Trust in our government is at near record lows, and the one thing that Democrats, Republicans and independents can all agree on is that the system is neither working the way it should nor for whom it should: the American people.
For a decade and a half, I served our country as an FBI special agent and federal prosecutor, serving as a national supervisor for the FBI’s Political Corruption Unit, where I worked to promote democracy and restore integrity to governmental institutions, both domestically and internationally. The common thread in all of these cases was that, when the system was broken, career partisan politicians lacked both the desire and the ability to fix it.
Today, I’m running for Congress to take my FBI anti-corruption experiences to Capitol Hill as a political outsider focused on solutions. But it doesn’t end there.
While changing those we send to Washington to represent us will advance the cause of reform for a time, a broken, corrupting system will continue to break and corrupt even those with the best of intentions. Accordingly, the process itself must be reformed, too.

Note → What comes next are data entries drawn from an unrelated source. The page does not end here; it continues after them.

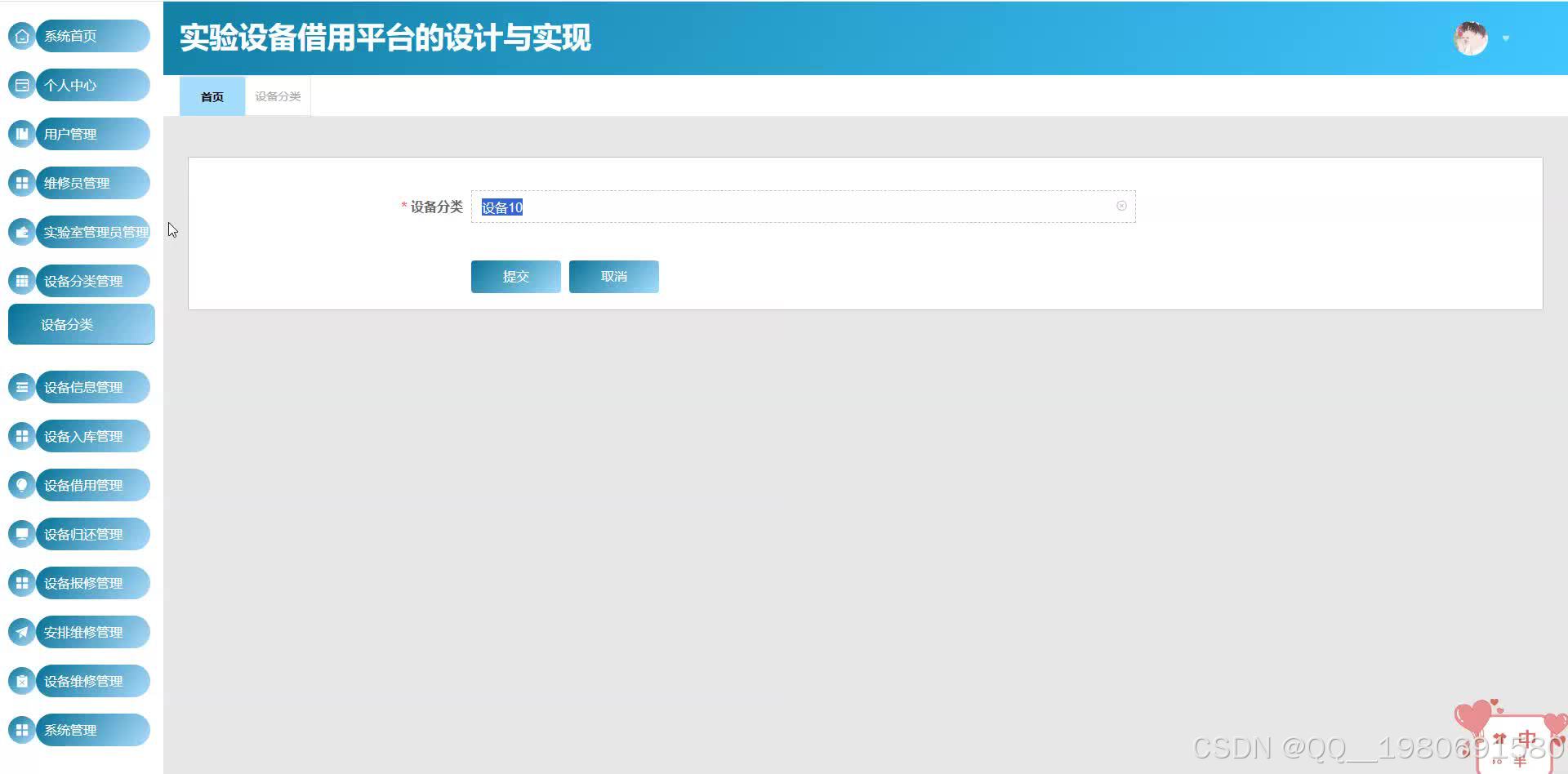This screenshot has width=1568, height=774.
Task: Click the 设备信息管理 list icon
Action: [x=21, y=387]
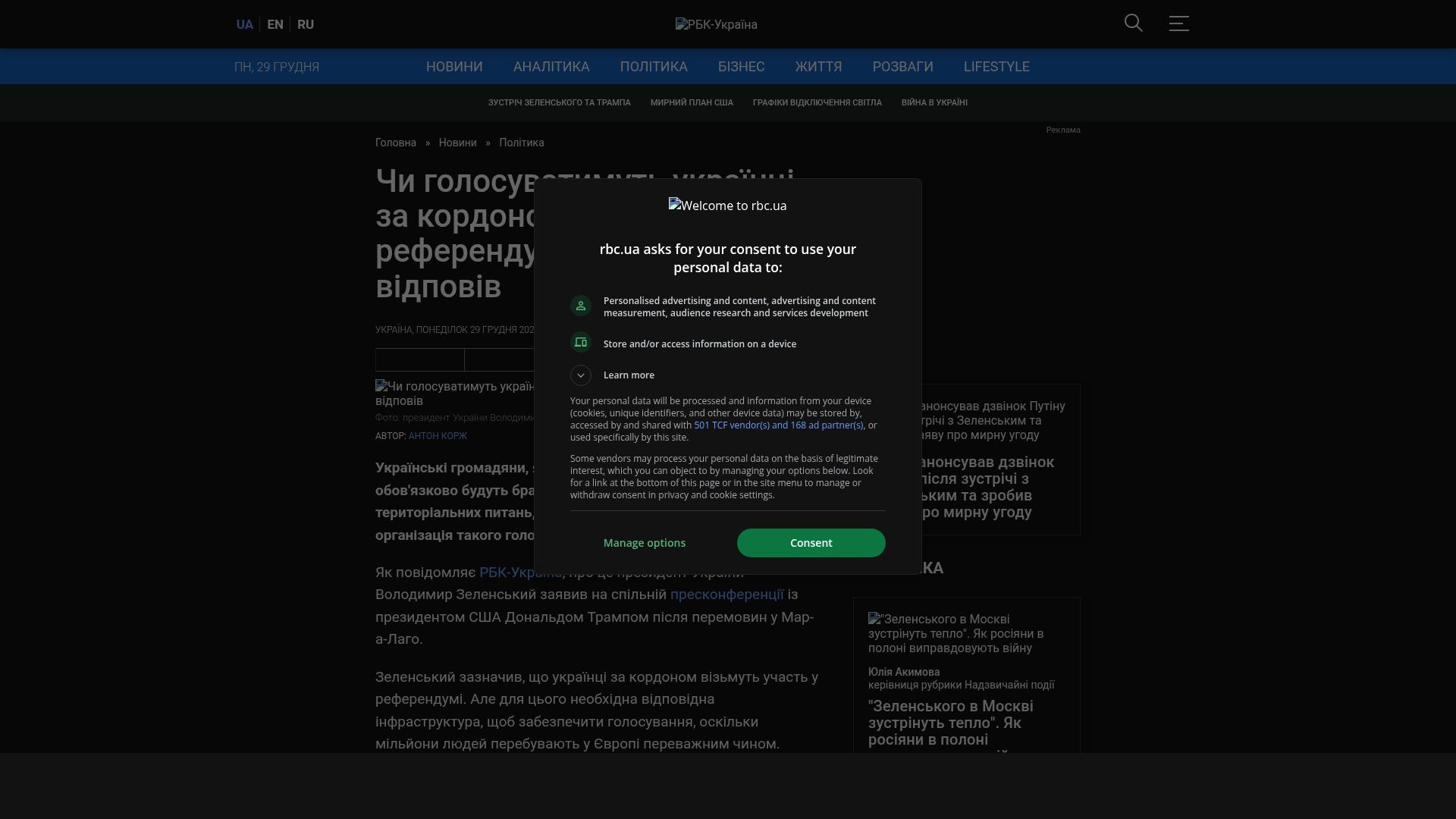This screenshot has height=819, width=1456.
Task: Click the RBC-Ukraine header logo
Action: [716, 25]
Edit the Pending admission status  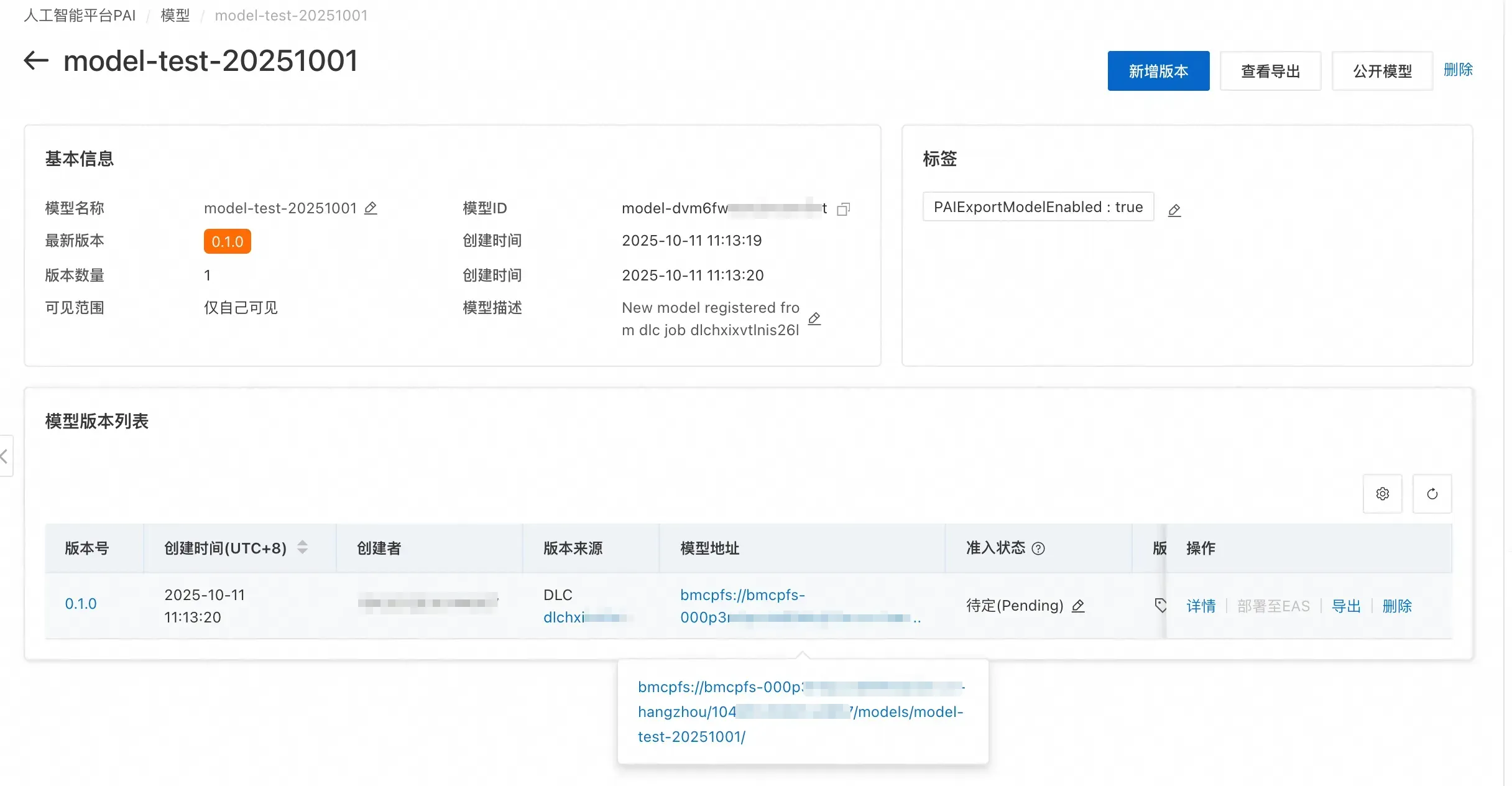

That’s why I’m the only candidate in this race with a detailed plan to truly reform Congress and weed out corruption at its roots, so that our government works for the people, not for the politicians or special interests:
Likewise, Congress as an institution must embrace these changes. To facilitate that process, I am calling for the creation of a bipartisan commission to develop best practices for the Congress of tomorrow. This reform is not without precedent.
In the 20th century alone, Congress undertook the creation and execution of three of these bipartisan “joint committees” aimed at examining how our legislative body and its processes could be reformed to encourage modernization, increase efficiency and embrace transparency. It’s no wonder that these efforts took place, roughly, once per generation (1945-1946, 1965-1966, 1992-1993).
While changes from the early 1990s certainly helped reform the committee system and staffing needs, there is little doubt we are long overdue for a change. Since 1995, when many of the last joint committee’s reforms were realized, our nation has undergone a transformation in every aspect — from business and industry to our means of communication and interaction. The internet age has taken us to a new frontier, yet unlike our past, our government has (so far) been unwilling to modernize itself to meet our challenges. This must change.
While government reform might not be the top issue for many voters at a time of economic uncertainty and global instability, the fact is our government needs to fix its own problems before it can go about tackling the very serious problems that face our nation, from our massive national debt to the persistent threat of terrorism.
I am running for Congress because I believe that everyone who works hard and plays by the rules deserves a fair shot at their American dream. Our government, because of forces of corruption or a stubborn refusal to meet our nation’s changing needs, must not act as a roadblock to this goal.
And this much is clear: The change we need to ensure security and opportunity for all can only come from outside of the system. It cannot and will not come from career partisan politicians who represent perpetual gridlock and a continuation of the broken status quo.